> PASSAGE GIVEN:
Hammer’s Dracula: Finally, Someone Got It Right
Nosferatu was a hopeless tragedy. Universal’s Dracula was a bourgeois drama. What could Terence Fisher’s Dracula (1958) do to outdo them both?
Now that we have seen the two most iconic movie adaptations of Dracula (Murnau’s symphony of horror Nosferatu, and Tod Browning’s Universal production Dracula starring Bela Lugosi), we can finally play with the big boys.
Imagine, if you will, a vampire movie where Grand Moff Tarkin as a supercatholic demon hunter fights the undead descendant of Charlemagne.
Now, imagine it with actual blood on-screen.
Oh yes, this is about to rock your world.
After their immense commercial success in 1931, Universal Studios produced a wave of cultural icons, in the forms of monster movies: from Frankenstein to The Invisible Man to Dr. Jekyll and Mr Hyde to The Wolf-Man, the studio pumped them out in rapid fire to capture forever the imagination of generations, creating in the process what I would not hesitate to call the very first cinematic universe.
But, as the years rolled by, these carefully fashioned masterpieces became old-fashioned, as is the curse of all cinematic universes (though some experience it quicker than others, isn’t that right Zack Snyder?). Soon, Dracula, the Mummy and other iconic creatures of horror took a turn for the ironic and comedic as early as 1948, in Abbott and Costello Meet Frankenstein.
So, when Hammer Productions, a small English film company, decided to create their own version of the New Prometheus in the late 1950s, you and I would be forgiven for thinking the enterprise doomed to fail.
And yet, you and I (as often) would be wrong: for as soon as The Curse of Frankenstein hit the screens in May 1957, it rekindled the public’s passion for this new old-fashioned horror.
The recipe was simple, but effective: take a Universal Horror classic, twist the story around to keep things moving, add in bright colors including a butt-load of vividly red blood, turn the sexual undertones into overtones, and get the classiest British actors you can find to play the main roles.

> GIVEN REQUEST A:
Update the listing from its first line through the line containing "Блог (88, 82)", replacing "WhatsApp" with "Telegram" and keeping everything else the same.

> STORED DATA:

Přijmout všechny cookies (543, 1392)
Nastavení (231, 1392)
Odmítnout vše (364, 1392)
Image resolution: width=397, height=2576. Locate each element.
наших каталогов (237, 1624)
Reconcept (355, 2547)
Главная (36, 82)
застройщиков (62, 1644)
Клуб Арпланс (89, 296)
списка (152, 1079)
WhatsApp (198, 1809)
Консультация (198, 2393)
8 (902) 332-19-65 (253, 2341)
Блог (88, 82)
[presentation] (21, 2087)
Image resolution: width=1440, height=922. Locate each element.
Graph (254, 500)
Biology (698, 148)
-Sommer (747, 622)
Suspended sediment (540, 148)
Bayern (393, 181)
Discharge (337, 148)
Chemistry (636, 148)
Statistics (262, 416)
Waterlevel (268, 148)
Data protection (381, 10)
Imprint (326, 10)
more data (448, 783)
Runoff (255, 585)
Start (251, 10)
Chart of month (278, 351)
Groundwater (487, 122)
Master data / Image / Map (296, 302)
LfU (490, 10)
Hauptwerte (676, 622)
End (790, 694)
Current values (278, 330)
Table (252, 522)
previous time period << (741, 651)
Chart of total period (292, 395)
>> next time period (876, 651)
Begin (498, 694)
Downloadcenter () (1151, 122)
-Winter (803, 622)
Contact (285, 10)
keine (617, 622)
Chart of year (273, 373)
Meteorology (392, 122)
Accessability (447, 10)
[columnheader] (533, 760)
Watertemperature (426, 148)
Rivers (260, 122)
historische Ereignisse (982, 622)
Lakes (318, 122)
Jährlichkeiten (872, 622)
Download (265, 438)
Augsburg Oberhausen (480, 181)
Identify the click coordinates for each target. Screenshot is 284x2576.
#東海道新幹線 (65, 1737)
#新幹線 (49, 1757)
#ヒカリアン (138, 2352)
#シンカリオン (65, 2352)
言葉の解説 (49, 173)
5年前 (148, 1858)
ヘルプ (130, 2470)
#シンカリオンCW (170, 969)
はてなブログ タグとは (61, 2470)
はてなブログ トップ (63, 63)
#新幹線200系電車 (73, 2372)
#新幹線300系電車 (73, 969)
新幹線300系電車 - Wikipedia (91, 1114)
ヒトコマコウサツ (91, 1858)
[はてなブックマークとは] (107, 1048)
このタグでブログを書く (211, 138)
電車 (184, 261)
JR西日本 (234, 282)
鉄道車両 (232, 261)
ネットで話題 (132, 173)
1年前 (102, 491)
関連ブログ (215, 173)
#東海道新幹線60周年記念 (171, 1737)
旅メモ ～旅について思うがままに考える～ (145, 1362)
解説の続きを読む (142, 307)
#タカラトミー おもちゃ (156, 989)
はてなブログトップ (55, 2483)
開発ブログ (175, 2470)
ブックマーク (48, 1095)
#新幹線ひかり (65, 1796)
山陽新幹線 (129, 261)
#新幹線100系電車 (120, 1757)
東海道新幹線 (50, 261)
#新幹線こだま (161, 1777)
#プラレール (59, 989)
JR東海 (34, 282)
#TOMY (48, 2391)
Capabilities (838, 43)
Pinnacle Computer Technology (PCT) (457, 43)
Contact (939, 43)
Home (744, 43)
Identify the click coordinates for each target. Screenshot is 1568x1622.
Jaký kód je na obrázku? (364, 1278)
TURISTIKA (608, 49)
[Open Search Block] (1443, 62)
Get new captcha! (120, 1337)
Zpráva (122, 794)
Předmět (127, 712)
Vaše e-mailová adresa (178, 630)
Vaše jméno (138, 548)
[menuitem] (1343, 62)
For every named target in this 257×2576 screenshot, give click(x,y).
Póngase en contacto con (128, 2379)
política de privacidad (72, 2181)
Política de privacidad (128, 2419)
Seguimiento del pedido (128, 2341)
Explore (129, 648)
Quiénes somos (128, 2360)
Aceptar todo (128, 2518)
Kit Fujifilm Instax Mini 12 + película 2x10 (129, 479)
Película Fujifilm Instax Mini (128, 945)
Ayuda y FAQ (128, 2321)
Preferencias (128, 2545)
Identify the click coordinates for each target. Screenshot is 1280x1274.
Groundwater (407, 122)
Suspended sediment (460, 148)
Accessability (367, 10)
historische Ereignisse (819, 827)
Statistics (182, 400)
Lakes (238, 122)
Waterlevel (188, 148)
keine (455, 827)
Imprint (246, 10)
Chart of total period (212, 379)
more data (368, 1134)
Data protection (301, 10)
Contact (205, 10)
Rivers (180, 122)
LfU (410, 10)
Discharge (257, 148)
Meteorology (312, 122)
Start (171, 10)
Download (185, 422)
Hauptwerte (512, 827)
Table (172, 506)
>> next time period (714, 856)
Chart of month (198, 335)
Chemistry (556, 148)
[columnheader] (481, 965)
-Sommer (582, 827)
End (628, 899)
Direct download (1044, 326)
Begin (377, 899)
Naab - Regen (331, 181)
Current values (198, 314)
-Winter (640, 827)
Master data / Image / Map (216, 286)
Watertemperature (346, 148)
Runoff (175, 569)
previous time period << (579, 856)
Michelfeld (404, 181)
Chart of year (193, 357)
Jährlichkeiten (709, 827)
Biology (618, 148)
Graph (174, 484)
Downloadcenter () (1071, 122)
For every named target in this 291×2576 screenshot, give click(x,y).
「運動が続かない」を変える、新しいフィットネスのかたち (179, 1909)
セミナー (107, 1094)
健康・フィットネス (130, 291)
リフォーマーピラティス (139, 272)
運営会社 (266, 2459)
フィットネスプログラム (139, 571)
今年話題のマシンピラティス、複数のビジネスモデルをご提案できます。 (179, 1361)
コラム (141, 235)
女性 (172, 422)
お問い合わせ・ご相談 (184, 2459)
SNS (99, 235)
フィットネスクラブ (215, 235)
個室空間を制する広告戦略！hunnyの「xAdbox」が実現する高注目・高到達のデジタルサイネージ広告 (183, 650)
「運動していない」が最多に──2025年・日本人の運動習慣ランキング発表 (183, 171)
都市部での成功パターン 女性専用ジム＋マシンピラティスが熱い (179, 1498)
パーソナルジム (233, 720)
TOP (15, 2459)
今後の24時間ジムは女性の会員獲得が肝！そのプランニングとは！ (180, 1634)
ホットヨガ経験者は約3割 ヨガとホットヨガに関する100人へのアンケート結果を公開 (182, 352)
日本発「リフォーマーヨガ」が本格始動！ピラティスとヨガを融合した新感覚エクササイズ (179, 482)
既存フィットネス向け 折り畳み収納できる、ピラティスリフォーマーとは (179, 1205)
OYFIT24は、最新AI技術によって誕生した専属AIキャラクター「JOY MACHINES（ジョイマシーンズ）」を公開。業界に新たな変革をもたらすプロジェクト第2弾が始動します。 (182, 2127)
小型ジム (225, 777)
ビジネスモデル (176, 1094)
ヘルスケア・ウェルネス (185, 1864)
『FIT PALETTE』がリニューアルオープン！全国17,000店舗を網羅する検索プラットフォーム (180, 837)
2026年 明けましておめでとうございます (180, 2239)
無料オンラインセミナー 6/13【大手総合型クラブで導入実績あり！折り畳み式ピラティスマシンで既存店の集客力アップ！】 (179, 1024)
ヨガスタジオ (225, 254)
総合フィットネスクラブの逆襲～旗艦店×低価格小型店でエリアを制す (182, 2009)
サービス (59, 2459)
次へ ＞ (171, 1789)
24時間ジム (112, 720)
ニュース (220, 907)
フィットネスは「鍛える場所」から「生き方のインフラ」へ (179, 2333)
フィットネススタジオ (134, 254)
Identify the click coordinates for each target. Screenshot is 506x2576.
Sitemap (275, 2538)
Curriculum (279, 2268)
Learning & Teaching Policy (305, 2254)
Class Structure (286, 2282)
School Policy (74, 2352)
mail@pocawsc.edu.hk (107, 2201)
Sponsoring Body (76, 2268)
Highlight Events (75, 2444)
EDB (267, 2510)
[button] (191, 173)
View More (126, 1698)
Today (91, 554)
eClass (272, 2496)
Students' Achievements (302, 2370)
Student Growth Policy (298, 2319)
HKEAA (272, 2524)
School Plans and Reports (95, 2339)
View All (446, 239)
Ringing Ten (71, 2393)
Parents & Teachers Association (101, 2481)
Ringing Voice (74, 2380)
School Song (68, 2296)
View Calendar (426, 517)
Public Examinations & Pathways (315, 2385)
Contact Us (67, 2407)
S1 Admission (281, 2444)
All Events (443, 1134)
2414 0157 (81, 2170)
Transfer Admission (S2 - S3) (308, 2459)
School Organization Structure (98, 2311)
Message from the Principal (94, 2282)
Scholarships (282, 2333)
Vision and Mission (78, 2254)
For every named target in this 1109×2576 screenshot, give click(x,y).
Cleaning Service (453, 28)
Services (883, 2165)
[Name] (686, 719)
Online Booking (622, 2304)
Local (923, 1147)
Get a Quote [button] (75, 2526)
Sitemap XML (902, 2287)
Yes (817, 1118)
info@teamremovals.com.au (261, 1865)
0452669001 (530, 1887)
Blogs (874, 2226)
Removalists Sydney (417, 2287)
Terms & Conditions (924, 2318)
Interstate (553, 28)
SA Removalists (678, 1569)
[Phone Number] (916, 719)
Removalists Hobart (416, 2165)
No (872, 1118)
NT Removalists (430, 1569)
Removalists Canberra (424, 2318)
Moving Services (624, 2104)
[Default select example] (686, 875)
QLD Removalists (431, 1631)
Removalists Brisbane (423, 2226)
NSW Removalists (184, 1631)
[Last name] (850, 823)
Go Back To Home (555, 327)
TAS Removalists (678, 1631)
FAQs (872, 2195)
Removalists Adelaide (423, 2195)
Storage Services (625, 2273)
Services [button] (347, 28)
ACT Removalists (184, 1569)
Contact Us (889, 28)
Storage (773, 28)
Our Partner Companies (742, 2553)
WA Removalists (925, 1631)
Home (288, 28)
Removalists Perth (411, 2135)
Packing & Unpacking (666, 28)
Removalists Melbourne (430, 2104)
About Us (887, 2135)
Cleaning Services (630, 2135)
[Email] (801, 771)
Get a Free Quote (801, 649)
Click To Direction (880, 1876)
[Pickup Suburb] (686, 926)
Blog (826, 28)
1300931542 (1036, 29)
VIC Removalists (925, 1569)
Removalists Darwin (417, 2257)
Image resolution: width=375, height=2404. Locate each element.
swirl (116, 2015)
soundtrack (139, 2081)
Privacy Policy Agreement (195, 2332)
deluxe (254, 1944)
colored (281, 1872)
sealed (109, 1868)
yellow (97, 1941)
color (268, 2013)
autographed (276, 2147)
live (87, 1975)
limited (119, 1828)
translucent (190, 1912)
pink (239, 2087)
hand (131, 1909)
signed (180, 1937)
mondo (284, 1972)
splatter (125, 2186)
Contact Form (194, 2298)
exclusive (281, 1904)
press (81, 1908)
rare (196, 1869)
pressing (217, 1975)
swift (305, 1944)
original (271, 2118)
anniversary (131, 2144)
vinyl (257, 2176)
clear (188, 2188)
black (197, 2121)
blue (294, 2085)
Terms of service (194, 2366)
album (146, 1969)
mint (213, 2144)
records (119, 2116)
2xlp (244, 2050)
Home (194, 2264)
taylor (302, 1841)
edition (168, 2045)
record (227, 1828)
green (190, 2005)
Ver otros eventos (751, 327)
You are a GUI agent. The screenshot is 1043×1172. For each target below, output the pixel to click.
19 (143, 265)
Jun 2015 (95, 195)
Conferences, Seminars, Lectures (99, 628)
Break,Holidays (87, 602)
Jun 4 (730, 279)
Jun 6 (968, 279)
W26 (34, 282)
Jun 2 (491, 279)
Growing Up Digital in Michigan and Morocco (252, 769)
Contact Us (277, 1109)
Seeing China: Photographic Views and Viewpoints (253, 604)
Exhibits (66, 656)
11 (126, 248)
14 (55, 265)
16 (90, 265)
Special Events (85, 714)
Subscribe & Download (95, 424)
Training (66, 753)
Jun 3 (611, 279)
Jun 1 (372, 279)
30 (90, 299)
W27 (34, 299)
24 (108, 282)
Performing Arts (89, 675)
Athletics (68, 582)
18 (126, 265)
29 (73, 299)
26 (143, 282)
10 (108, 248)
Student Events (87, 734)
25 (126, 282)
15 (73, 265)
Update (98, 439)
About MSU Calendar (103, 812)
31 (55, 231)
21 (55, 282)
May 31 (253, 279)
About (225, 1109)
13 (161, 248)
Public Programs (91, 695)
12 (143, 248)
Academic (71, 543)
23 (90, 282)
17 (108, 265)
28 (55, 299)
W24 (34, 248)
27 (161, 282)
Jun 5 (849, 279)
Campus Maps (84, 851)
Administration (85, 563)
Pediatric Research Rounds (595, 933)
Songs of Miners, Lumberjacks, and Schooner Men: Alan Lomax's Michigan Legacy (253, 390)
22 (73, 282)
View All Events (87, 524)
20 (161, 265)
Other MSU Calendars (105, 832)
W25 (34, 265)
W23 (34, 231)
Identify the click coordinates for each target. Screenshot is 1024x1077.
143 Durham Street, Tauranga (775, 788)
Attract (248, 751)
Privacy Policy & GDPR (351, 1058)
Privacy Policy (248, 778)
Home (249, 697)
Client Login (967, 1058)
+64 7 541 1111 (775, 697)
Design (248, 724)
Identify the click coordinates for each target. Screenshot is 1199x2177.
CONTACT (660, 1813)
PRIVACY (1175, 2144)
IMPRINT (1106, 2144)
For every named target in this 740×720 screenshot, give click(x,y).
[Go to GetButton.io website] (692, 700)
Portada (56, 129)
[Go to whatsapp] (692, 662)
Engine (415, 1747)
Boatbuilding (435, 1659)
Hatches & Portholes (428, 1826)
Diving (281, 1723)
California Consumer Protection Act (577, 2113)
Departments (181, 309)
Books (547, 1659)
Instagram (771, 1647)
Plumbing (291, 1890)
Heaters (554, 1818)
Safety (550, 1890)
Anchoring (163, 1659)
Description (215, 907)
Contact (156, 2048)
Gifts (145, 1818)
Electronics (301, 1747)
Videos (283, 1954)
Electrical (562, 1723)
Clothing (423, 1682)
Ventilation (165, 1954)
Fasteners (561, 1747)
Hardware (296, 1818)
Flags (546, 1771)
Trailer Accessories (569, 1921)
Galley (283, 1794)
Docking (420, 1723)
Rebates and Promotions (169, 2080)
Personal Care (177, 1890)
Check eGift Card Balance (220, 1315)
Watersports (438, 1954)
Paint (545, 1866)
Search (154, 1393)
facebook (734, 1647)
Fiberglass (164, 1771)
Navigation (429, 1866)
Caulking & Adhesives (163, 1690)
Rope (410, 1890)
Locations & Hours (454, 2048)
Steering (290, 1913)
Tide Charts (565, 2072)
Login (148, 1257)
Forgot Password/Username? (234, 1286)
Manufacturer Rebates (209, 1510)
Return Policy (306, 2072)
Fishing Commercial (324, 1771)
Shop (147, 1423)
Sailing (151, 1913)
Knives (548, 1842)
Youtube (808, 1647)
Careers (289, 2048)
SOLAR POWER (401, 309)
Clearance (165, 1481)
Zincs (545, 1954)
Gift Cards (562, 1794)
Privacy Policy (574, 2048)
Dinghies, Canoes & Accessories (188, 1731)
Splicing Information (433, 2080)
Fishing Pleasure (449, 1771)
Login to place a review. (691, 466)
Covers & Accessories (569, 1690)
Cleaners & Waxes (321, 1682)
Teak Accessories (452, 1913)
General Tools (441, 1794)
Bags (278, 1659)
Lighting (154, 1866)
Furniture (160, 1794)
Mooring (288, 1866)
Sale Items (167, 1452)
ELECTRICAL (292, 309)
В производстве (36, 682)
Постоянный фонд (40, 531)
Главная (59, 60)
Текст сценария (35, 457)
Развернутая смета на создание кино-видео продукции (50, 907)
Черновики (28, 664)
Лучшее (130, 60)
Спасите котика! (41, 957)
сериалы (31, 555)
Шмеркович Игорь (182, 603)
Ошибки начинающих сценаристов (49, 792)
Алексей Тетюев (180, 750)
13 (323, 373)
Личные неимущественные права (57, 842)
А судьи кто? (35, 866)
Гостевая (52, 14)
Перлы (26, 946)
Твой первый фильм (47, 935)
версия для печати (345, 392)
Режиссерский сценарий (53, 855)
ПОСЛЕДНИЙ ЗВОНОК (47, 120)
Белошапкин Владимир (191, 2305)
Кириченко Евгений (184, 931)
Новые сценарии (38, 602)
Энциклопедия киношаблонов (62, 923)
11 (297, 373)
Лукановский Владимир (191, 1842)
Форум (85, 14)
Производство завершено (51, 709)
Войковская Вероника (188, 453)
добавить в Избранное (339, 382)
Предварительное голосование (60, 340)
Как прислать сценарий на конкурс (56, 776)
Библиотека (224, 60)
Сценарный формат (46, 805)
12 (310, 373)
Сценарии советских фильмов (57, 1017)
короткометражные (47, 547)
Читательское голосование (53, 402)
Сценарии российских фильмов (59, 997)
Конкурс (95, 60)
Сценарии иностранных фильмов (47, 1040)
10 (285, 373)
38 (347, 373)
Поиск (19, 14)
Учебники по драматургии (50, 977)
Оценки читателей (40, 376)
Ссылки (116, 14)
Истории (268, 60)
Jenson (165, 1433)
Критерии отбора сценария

> GIVEN REQUEST B:
Answer these questions from the review of Hammer's Dracula above, one line each:
(i) When did The Curse of Frankenstein hit the screens?
(ii) In which 1948 film did Dracula, the Mummy and other horror creatures take a comedic turn?
(iii) Who made the Universal production of Dracula starring Bela Lugosi?

> COMPLETE RESPONSE A:
Přijmout všechny cookies (543, 1392)
Nastavení (231, 1392)
Odmítnout vše (364, 1392)
Image resolution: width=397, height=2576. Locate each element.
наших каталогов (237, 1624)
Reconcept (355, 2547)
Главная (36, 82)
застройщиков (62, 1644)
Клуб Арпланс (89, 296)
списка (152, 1079)
Telegram (198, 1809)
Консультация (198, 2393)
8 (902) 332-19-65 (253, 2341)
Блог (88, 82)

> COMPLETE RESPONSE B:
(i) May 1957
(ii) Abbott and Costello Meet Frankenstein
(iii) Tod Browning